First: The worst performers thought they were among the best. That result led David Dunning to write this rather damning phrase: "If you're incompetent, you can't know you're incompetent ... The skills you need to produce a right answer are exactly the skills you need to recognize what a right answer is.”
The second, and perhaps even more troublesome result: grammar nerds who took the test and finished near the top dramatically underestimated their results. This is sometimes called the "worse than average effect." This group knows enough to be uncertain and halting about their own skills, and that makes them hesitant.
That humility might sound charming, but it's bad for business.
Imagine your last brainstorming session at work.
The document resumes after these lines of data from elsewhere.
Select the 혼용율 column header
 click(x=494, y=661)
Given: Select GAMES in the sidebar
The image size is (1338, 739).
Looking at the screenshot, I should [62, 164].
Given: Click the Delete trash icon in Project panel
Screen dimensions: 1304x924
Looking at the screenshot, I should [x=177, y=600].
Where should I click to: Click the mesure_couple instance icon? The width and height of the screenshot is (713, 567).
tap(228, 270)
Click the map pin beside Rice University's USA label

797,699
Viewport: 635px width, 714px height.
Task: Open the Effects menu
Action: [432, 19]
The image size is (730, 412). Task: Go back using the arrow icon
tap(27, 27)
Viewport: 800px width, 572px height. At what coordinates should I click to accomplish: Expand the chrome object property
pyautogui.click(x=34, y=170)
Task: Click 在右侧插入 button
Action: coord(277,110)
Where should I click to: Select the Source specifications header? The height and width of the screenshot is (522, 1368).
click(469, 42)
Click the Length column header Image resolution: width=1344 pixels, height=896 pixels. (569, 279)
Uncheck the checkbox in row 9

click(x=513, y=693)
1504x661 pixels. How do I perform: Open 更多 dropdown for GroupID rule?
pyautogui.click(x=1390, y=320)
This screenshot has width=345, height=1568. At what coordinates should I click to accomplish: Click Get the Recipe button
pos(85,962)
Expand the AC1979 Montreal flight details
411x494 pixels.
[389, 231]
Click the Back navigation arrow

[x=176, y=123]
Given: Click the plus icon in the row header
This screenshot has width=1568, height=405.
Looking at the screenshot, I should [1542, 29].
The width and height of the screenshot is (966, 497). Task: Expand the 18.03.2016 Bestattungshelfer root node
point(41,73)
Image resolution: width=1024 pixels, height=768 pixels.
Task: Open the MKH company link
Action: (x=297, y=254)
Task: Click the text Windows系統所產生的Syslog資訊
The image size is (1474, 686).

If Dunning-Kruger is correct, it suggests the people who had the most to say – and were most confident saying it – knew the least. Meanwhile, the smartest folks in the room remained quiet. Susan Cain, in her book about introverts called “Quiet,” explores this phenomenon and implores managers to encourage contributions from the non-Type A types in every room.
Why is illusory superiority so persistent? As we've noted, it has evolutionary benefits. Dunning offers other theories, too. Honest feedback is rare, he says, which keeps people blissfully ignorant.
People’s thoughts are also colored – scarred? – by life experiences, which can clutter their brains with misinformation that blocks the truth. Trying something once, and failing, might be valuable experience. Or it might just be a small sample size.
“An ignorant mind is precisely not a spotless, empty vessel, but one that’s filled with the clutter of irrelevant or misleading life experiences, theories, facts, intuitions, strategies, algorithms, heuristics, metaphors and hunches that regrettably have the look and feel of useful and accurate knowledge,” Dunning wrote for PacificStandard.com.
So if you want to get around confidence bias and blind spots, honest feedback is a good start. Other suggestions include use of the Socratic Method – during explanations, begin with misconceptions and disarm them one by one. Plenty of behavioral scientists advocate the appointment of a "devil's advocate," during discussions, to make sure that alternate points of view are raised. Hackers call this "penetration testing" – hiring good guys to "hack" your system – but the concept works just as well in any setting. And of course, test, test, test. No one's opinion, or experience, should ever carry the day without data.
The real trick with illusory superiority is, of course, the people who need to learn about it are the least likely to be reading an article like this one, and the reverse is true. If this piece made you worried about your blind spots, odds are pretty good you need more confidence, not less. Use that newfound boldness to forward this story to someone who really needs it.